Since 2002, the tradition has been for Chinese leaders to serve two five-year terms in power and then hand the reins to a new general secretary, chosen by the rival factions within the ruling Communist Party.
But in 2018, the government removed constitutional term limits on the position of China’s president, effectively allowing Xi to rule for life, if he chose. Xi also heads the Party and the military, two posts which are both more powerful than the presidency with no term limits.
The official explanation for the constitutional move has been to align the three positions.
Now with less than 18 months until the 2022 Party Congress, at which Xi would be expected to relinquish power if he were to stick to recent practice, there is no likely successor in sight. In the seven-person Politburo Standing Committee, where the next general secretary would usually be found, all of the leaders are considered too old to serve for another 10 years before hitting the informal retirement age of 68.
All experts agree that the message is clear — Xi is almost certainly planning to serve another term.
“Unless something extraordinary happens that we can’t foresee, like some enormous disaster struck or Xi dies or something, he will have his third term,” said Tsang.
But there isn’t even clear agreement on who might be in line for other major political posts, including a successor for Premier Li Keqiang, who is likely to retire in November 2022.
Bishop said Xi’s anti-corruption campaign, which he put in place as one of the first major policies after taking power, had effectively wiped out a generation of potential leadership contenders.
Xi has also choked off the ambitions for future leaders simply by refusing to name a successor, according to Richard McGregor, senior fellow at Sydney’s Lowy Institute and author of “Xi Jinping: The Backlash.”
But that might change.

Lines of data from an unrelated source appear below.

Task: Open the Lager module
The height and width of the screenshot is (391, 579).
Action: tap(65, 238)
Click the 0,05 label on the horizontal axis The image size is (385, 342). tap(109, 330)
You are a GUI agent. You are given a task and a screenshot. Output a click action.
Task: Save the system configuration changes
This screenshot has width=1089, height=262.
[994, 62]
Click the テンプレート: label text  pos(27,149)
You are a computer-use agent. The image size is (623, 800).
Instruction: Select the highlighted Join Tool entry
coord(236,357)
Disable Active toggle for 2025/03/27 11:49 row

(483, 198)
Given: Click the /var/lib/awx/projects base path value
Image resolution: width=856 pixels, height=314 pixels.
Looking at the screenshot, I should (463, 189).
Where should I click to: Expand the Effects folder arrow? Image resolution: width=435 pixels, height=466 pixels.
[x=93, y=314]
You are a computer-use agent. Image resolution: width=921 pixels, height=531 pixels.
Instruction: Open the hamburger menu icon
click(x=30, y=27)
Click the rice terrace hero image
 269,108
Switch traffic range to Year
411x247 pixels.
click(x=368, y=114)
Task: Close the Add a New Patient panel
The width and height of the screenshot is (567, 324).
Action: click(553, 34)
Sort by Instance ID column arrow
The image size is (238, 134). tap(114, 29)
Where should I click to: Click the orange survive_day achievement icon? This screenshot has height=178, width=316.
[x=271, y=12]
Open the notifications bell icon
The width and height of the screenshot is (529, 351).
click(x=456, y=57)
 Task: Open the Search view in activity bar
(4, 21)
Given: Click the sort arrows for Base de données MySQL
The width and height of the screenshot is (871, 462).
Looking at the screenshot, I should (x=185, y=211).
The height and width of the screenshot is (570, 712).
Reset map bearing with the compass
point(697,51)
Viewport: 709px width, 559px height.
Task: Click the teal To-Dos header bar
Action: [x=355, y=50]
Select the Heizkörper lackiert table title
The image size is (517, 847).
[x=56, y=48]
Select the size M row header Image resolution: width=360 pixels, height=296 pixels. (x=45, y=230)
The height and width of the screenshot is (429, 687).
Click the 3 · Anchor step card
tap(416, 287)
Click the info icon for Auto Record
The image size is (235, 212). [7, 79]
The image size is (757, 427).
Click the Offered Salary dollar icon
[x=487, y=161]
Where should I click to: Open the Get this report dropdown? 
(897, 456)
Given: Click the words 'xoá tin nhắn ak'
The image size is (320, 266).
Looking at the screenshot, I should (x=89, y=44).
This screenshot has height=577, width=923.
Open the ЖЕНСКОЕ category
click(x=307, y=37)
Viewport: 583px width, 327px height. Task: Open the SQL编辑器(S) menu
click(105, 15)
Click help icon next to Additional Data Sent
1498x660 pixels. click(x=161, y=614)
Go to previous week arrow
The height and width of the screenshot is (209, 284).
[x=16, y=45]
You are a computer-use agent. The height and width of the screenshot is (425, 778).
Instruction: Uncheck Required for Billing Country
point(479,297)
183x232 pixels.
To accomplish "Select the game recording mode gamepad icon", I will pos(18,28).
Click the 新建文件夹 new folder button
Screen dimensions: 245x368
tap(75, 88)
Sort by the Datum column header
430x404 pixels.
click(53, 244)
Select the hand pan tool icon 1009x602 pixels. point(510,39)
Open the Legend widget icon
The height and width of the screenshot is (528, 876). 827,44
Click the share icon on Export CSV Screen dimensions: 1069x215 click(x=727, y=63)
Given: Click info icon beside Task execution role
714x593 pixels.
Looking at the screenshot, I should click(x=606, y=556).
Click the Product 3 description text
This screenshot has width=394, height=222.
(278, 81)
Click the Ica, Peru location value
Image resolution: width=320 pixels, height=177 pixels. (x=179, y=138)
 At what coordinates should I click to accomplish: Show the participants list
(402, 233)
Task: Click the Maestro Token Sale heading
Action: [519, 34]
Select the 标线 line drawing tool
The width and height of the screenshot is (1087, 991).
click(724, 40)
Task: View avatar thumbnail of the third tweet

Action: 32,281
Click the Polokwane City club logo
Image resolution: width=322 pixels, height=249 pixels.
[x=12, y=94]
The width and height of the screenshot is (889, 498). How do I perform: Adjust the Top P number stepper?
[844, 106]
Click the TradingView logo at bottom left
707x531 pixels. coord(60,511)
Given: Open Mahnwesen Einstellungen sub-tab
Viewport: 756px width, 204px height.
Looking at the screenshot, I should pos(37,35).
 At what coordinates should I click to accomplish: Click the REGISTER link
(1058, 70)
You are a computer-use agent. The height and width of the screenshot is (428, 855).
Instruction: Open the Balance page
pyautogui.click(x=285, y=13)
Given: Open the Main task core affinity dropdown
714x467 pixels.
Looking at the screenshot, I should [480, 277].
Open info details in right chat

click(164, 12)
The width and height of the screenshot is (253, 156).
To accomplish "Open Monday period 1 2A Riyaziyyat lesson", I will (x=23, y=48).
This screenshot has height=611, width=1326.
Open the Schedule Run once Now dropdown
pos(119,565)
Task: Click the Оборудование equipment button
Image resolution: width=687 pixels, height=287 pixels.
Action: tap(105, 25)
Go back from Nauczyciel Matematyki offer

McGregor said with a third term for Xi now likely, the question was moving to whether or not he would appoint a possible successor at the 20th Party Congress in November 2022, to potentially take over in 2027.
If there is another congress without a potential successor to Xi, McGregor said it could indicate plans for the Chinese leader to serve for a fourth term or longer.
“China’s ability to have peaceful transfers of power has been one of the Party’s greatest achievements and I don’t see how that’s a good idea to throw that out the window,” McGregor said.
No place for criticism
At the height of the uncertainty around the Covid-19 pandemic in China, experts began to mull whether this might be Xi’s “Chernobyl moment” — referring to the 1986 nuclear disaster some believe helped spark the end of the Soviet Union.
For a moment, Xi’s grip on power seemed the most tenuous it had been in years.
But almost as soon as the pandemic began to abate in China, Xi moved to silence the critics who had questioned his leadership during the crisis.
In March 2020, Tsinghua University professor and Xi critic Xu Zhangrun was put under investigation and then subsequently fired after writing an essay critical of the Chinese leader.
“The political life of the nation is in a state of collapse and the ethical core of the system has been rendered hollow,” Xu wrote in an essay published in March.
One of Xi’s strongest critics, billionaire Ren Zhiqiang, was sentenced to 18 years in jail in September 2020 on corruption charges. An essay published in March that year which was widely attributed to Ren referred obliquely to Xi as a power-hungry “clown.”
The message from the Chinese leader was clear — he would brook no more vocal dissent. McGregor said critics of Xi still remain in the political elite but, with his tight control over the media and academia there was no way for them to make their influence felt.
And with Xi headed for a third term in power, that is unlikely to change. “It’s get with the program or else,” said McGregor.